First Step…

There are, in my mind, two approaches to learning – memorization and integration through repetition. Memorization takes more a focused effort and provides immediate results but fades over time. Integration takes longer, provides results more slowly, but when you get it, you keep it. That’s particularly true when you’re developing skills. Sure, you can memorize the Photoshop features, know what they all do, but until you start using them, it’s just not going to jell.

I’ve been using Photoshop since v3. I can do the basic stuff real well, crop, resize, spot, some easy clean up. I’ve never moved far beyond that. I’ve done the tutorial thing over and over. I walk through the instructions, kind of see what they are doing and walk away more frustrated than enriched. My current book, ‘Lightroom & Photoshop Workflow Bible’ by Mark Fitzgerald was a new approach and has made all the difference. Instead of going through steps he walks through the process and how the tools play into the process. For the first time its coming together.

When a new understanding is building, its always nice to come across some independant reinforcement. I found it on Scott Kelby’s Photoshop Insider. His Weds guest blogger was Tomasz Opasinski. He has a unique take on learning Photoshop that dove tailed with my new approach. 

 To free myself from tutorials, to free myself from someone’s way of thinking, from someone’s way of doing things… to THINK PHOTOSHOP. What I mean is that by reading and following someone else’s tutorials I was able to REPEAT his/her actions… but from one tutorial to another I lost MY OWN way of CREATING new things.

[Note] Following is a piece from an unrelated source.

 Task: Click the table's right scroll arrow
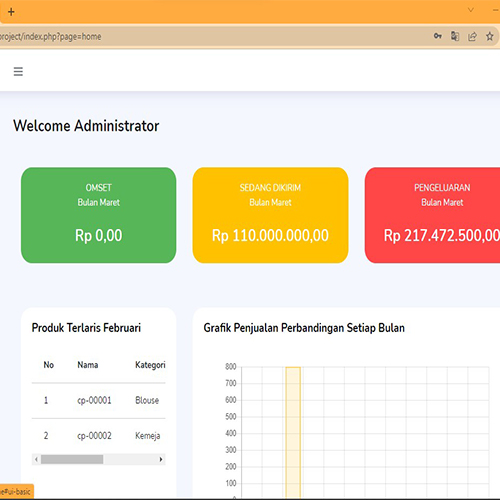(161, 459)
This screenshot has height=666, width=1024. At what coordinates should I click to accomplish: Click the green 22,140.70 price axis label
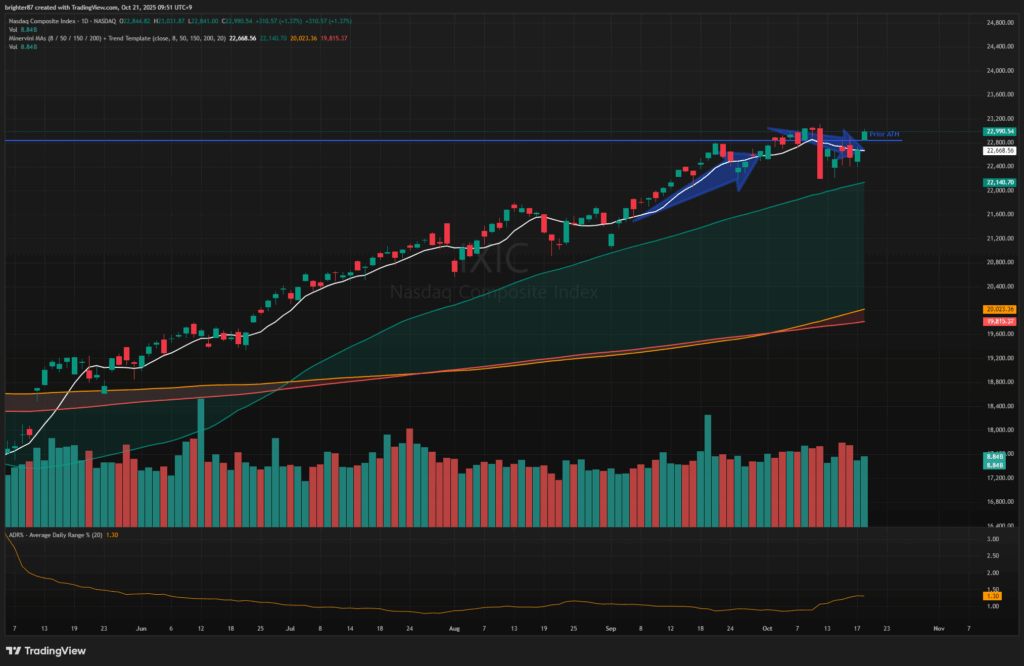tap(1000, 183)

I stopped THINKING… I began relying on SOMEONE ELSE’S ways of doing things in design or Photoshop. I just got LAZY…

Read the entire article here.

I learned years ago when I was teaching programming that the people who tried to find the solution in a book never caught on. Those who tried to figure out how the pieces worked first where the ones who succeeded.

I read my book all the way through once. Got the concept down, but not much in the way of real skill development.  Then I turned the book back to page one, got a pen and paper (actually my netbook and MS OneNote) and I read slowly, built a Help Sheet to burn the info into my head and to give me a memory boost later. Then I stopped and played with it for awhile. It’s taken a long time, I’m still working at it, but I’m feeling pretty good with Lightroom. Just starting to play with Photoshop. For the first time I feel like I know what I’m doing instead of just pushing buttons and hoping it works.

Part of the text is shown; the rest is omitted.